Exercise:
Copy the lines below word for word, leaving out the pictures.

Data supplied:
##########

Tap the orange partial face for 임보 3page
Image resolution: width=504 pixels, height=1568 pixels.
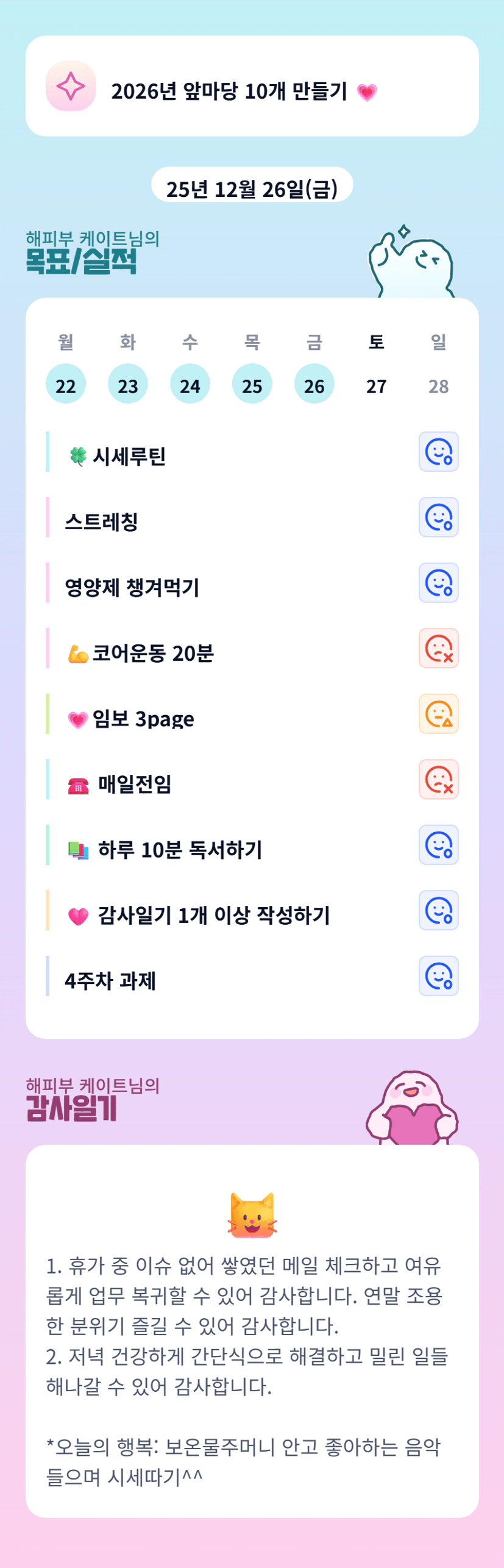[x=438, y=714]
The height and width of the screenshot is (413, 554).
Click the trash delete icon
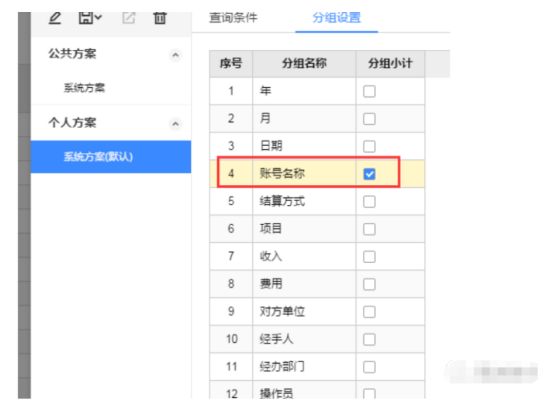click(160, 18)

##########

Result for this exercise:
Tap the orange partial face for 임보 3page
Image resolution: width=504 pixels, height=1568 pixels.
[x=438, y=714]
The height and width of the screenshot is (413, 554).
Click the trash delete icon
click(160, 18)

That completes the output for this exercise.